Code.org è un portale online per prin­ci­pian­ti assoluti e per questo il migliore da cui co­min­cia­re. Ci sono in­nu­me­re­vo­li tutorial con funzioni ludiche, che si basano ad esempio su famosi giochi online come Angry Birds. Su Code.org, un portale in­ter­na­zio­na­le di­spo­ni­bi­le anche in italiano, si spiega la logica di base della pro­gram­ma­zio­ne. Gli utenti imparano a pro­gram­ma­re grazie a giochi e al­l'as­se­gna­zio­ne di piccoli compiti, durante i quali il codice creato rimane sempre visibile.

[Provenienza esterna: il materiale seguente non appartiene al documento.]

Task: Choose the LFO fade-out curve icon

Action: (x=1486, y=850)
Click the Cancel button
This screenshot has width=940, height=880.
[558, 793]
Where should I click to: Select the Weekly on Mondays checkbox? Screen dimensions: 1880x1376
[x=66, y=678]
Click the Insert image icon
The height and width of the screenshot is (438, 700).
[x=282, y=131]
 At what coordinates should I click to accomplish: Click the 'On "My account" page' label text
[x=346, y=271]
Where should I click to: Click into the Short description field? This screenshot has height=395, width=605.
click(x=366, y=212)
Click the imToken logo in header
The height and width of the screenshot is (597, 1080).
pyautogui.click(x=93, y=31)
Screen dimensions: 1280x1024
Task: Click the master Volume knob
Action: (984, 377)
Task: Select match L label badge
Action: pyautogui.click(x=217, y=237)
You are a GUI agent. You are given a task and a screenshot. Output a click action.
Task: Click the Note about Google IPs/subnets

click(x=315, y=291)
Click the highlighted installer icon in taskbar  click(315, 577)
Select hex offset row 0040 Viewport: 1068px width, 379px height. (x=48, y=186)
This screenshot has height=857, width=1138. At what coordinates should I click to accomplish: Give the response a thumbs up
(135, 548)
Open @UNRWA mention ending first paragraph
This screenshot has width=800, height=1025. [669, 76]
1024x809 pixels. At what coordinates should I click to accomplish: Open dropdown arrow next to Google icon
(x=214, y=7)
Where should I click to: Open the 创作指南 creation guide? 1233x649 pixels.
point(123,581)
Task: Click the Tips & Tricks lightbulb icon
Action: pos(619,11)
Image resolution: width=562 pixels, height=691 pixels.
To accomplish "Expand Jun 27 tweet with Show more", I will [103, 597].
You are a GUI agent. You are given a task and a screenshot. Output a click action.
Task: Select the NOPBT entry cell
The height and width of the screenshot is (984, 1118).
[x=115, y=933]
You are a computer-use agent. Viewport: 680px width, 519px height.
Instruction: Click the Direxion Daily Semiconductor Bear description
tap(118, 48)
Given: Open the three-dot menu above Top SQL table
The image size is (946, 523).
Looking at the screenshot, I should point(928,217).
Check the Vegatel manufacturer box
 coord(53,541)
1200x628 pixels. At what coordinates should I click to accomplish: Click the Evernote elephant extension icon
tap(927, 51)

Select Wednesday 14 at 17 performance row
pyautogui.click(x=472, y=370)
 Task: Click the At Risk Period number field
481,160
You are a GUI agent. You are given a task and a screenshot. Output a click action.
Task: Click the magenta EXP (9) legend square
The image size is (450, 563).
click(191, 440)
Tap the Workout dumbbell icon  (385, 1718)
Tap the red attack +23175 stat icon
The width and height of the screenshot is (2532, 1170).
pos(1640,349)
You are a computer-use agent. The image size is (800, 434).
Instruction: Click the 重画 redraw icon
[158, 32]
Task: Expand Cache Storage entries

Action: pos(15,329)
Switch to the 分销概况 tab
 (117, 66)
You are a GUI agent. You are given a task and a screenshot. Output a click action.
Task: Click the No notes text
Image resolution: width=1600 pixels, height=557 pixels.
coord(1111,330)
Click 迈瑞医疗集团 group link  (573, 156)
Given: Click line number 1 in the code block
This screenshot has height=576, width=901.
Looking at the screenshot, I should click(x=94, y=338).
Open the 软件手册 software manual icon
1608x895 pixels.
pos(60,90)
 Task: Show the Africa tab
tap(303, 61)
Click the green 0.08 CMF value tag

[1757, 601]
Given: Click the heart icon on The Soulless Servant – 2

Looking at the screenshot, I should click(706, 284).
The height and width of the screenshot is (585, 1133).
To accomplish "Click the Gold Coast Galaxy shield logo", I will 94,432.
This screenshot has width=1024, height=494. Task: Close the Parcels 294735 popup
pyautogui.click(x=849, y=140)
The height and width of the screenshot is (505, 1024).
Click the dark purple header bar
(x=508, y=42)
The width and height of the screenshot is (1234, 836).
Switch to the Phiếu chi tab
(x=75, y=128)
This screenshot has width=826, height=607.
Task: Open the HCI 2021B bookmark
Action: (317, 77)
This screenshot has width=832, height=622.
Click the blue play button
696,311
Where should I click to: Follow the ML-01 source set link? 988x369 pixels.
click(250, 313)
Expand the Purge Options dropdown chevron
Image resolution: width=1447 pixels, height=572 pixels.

  • Lingua: italiano, ma anche inglese
  • Requisiti: adatto per i prin­ci­pian­ti assoluti
  • Costi: nessuno

Molte pos­si­bi­li­tà per imparare a pro­gram­ma­re

Chi ha scoperto quali linguaggi di pro­gram­ma­zio­ne e di scripting ap­par­ten­go­no alla propria lista tra quelli da imparare, può contare su un'ampia selezione di tutorial online e altre preziose risorse. Non devono mancare anche un po' di pazienza, un computer e l'editor giusto. Tra gli editor c'è l'im­ba­raz­zo della scelta: i più comuni sono Notepad++ per gli utenti Windows, BBEdit e TextMate per Mac, mentre l'editor Su­bli­me­Text funziona sia su Windows che su Mac. Par­ti­co­lar­men­te con­si­glia­to per i prin­ci­pian­ti è Brackets, di­spo­ni­bi­le anche in italiano. Per uti­liz­za­re i linguaggi come Java, C e gli altri della stessa famiglia, bisogna uti­liz­za­re un IDE (In­te­gra­ted De­ve­lo­p­ment En­vi­ron­ment), che comprende già un com­pi­la­to­re, come Eclipse, NetBeans, Visual Studie e XCode. I corsi online sono pratici e molto amati, ma non guasta anche con­trol­la­re se ci sia qualche offerta a livello uni­ver­si­ta­rio, che accetta par­te­ci­pan­ti esterni dietro pagamento di una quota.